With the above construction in mind and the two cable ends disposed as shown inFIGS. 1 and 6, the subsequent operation of the connector may now be described. The user grasps the two body sections 12,14 by engaging the respective pairs of flat surfaces 20,20 between the thumb and forefinger of the left and right hands and twists or angularly displaces the body sections in a counter direction to one another. During this displacement, the inner nose portion 30 of the secondary body section 14 turns within the sleeve 24 of the main body section 12, in view of the close fit therebetween, and produces a concurrent, compound displacement of the conductor ends 44,44 and the coil grip element 72. Initially, the two conductor ends are angularly displaced toward one another and also, the diameter of the grip element helicies 70 are progressively reduced as the grip end bores 78,80 are angularly displaced with respect to one another. After a half turn between the two body sections, the two conductor ends 44,44 will pass each other and continue to be angularly displaced as the diameter of the helicies are further constricted. It will be appreciated that, as the two body sections are further twisted, the grip element performs in the manner of a noose and the continuously tightening coils 70 will soon urge the two conductors into lateral engagement and become tightly wrapped about the engaged conductors to provide an interlock between the conductor ends and grip element. With the construction shown, it has been found that two full turns between the connector body sections will cause the grip element coils to be adequately constricted to form the desired positive interlock such as reflected in FIG. 7 of the drawing.

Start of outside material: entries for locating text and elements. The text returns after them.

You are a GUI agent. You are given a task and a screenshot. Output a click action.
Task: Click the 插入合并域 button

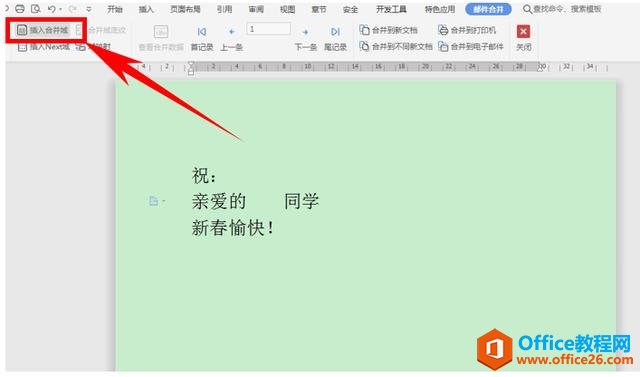tap(43, 30)
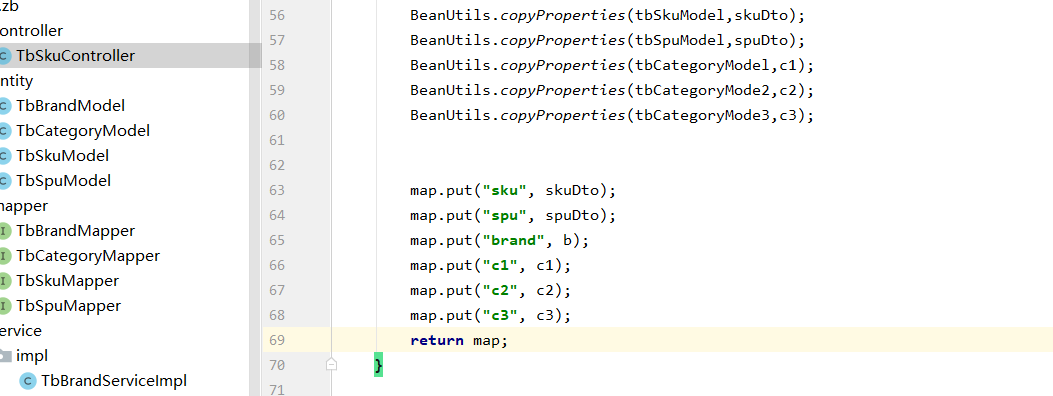Viewport: 1053px width, 396px height.
Task: Click the TbSkuMapper interface icon
Action: [x=4, y=281]
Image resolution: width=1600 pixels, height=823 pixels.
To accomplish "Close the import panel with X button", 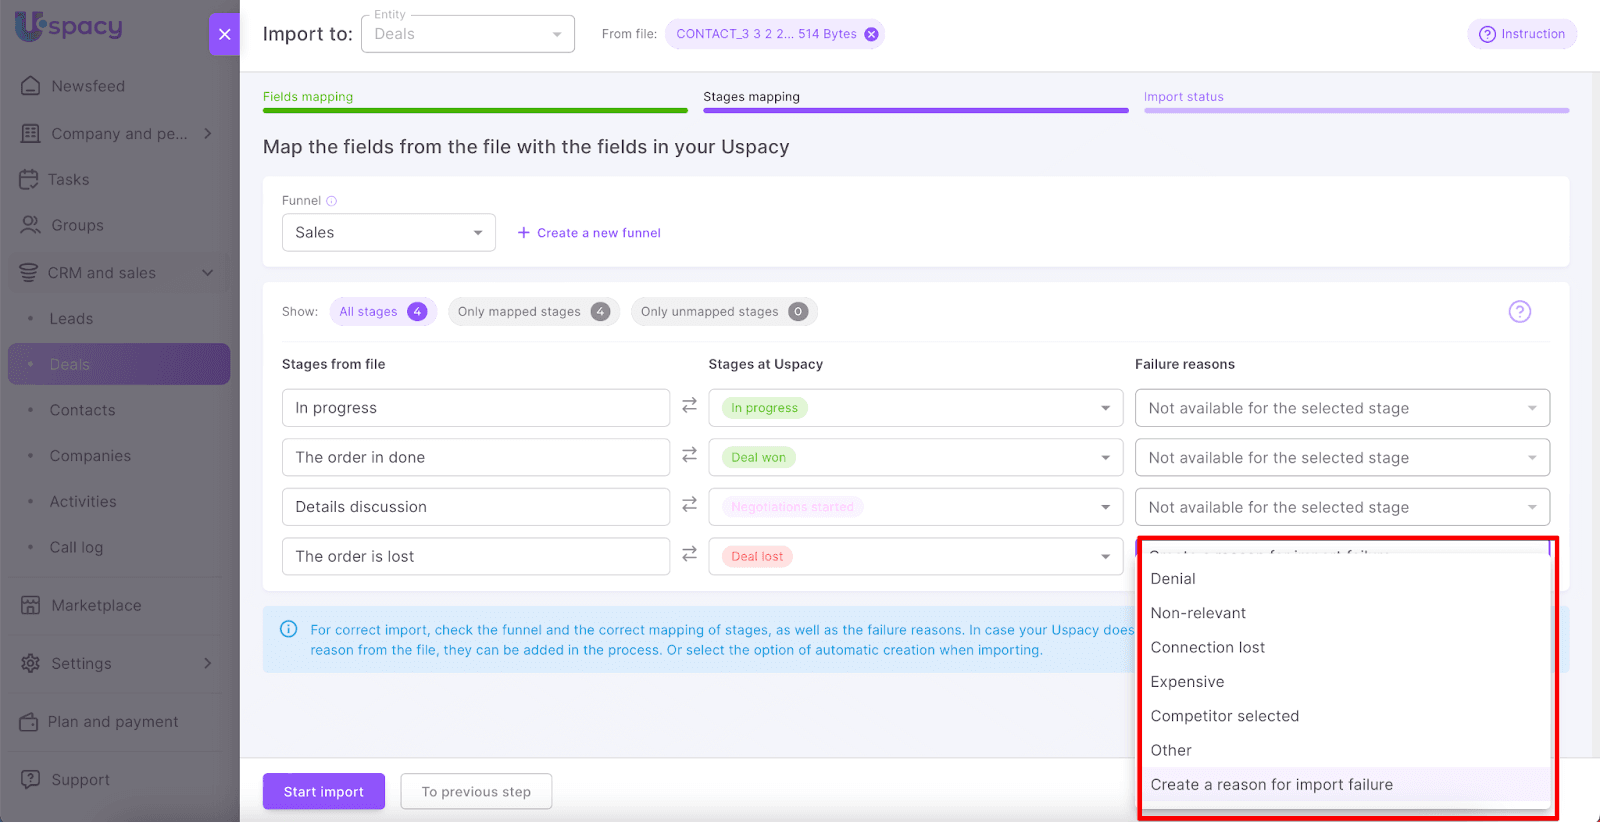I will [x=224, y=34].
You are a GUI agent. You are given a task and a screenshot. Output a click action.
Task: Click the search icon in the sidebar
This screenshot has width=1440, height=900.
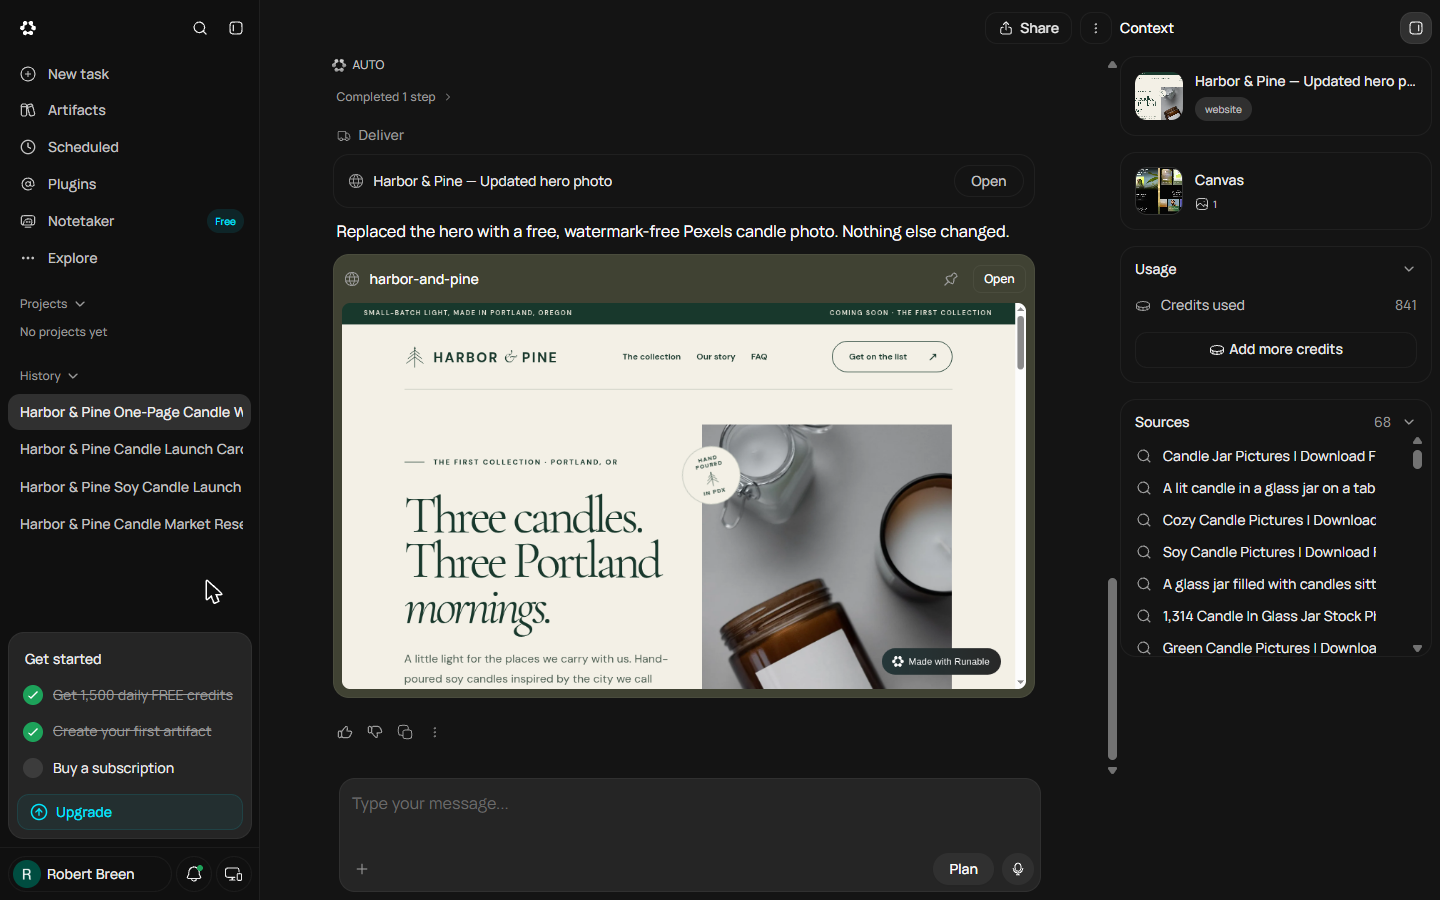click(200, 28)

FIGS. 1,6 and 7 will be seen to illustrate the inclusion of an additional component associated with the spliced joint nas provided with the present connector 10. The interlock between the spliced cable ends 44,44 may be enhanced by the inclusion of a lock post 82 particularly when the cable conductors comprise a solid wire but will be understood to also insure a more positive mechanical juncture when using stranded cable conductors such as shown in the drawing. This lock post 82 comprises a unitary, longitudinal member having an axial shank 84 provided with opposite ends 86,86 and a plurality of intermediate, spaced apart knobs or enlargements 88 thereon. These enlargements may comprise spherical bodies or any other suitable configuration which will serve to provide radial abutments intended to discourage pulling apart of the two connected cables 46,46. This enhanced juncture will be apparent in view of the resultant crimping of the conductor ends 44,44 as they are forced into engagement with the lock post shank 84 intermediate the enlargements 88, by the constricted convolutions 70 of the tightened grip element 72. Th elock post ends 86,86 will be seen to be inserted within holes 90,90 in the respective body section end faces 36,38 which are coaxial with the connector center axis 60.

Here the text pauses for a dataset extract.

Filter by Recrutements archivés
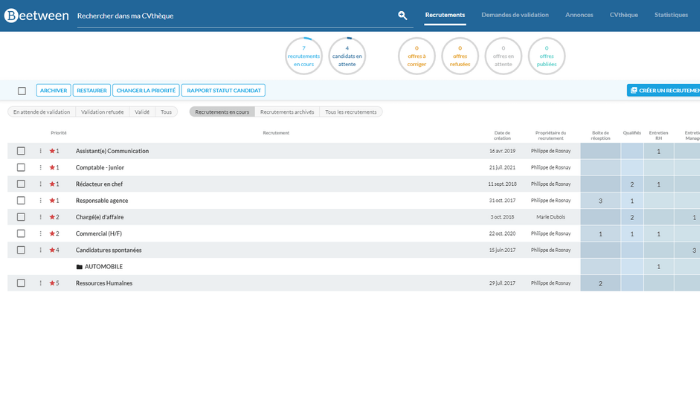 (x=287, y=112)
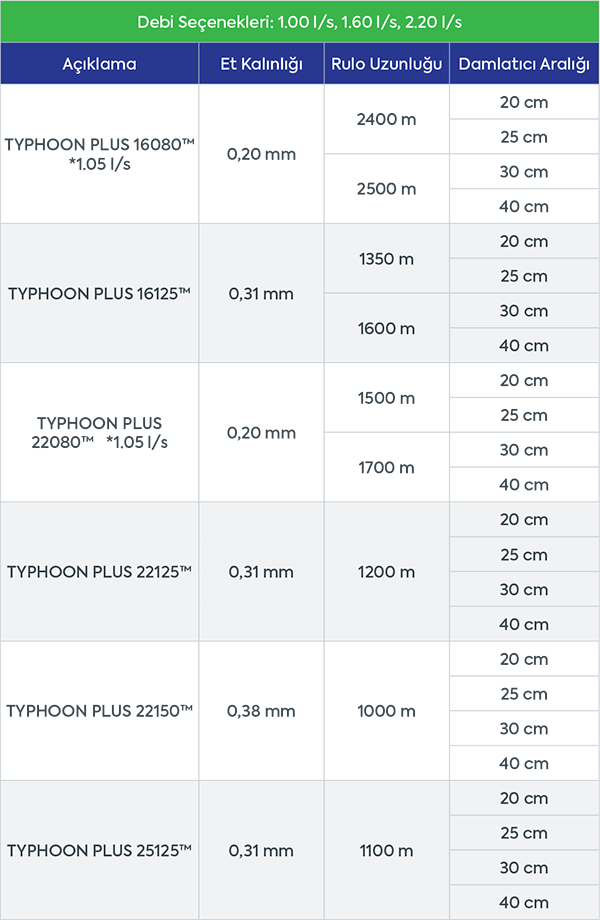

The thus completed splicing operation results in a most positive electrical as well as mechanical union of the two cables 46,46 and it matters not whether the two body sections 12,14 were twisted so far as to withdraw the ends 74,76 from the respective body section bores 78,80, during the constriction of the grip element coils 70 since both the grip element as well as the lock post have become a part of the firmly interlocked cable ends, wtihin the confines of the connector cavity 40. The body sections of the connector have done their job at this stage and remain about the interlocked cables to provide an insulative isolation of the spliced joint.
The connector as above described may be utilized with any suitable well known type of shielding device as required to comply with electrical codes and which would surround the connector to provide protection, both against weather and mechanical abuse.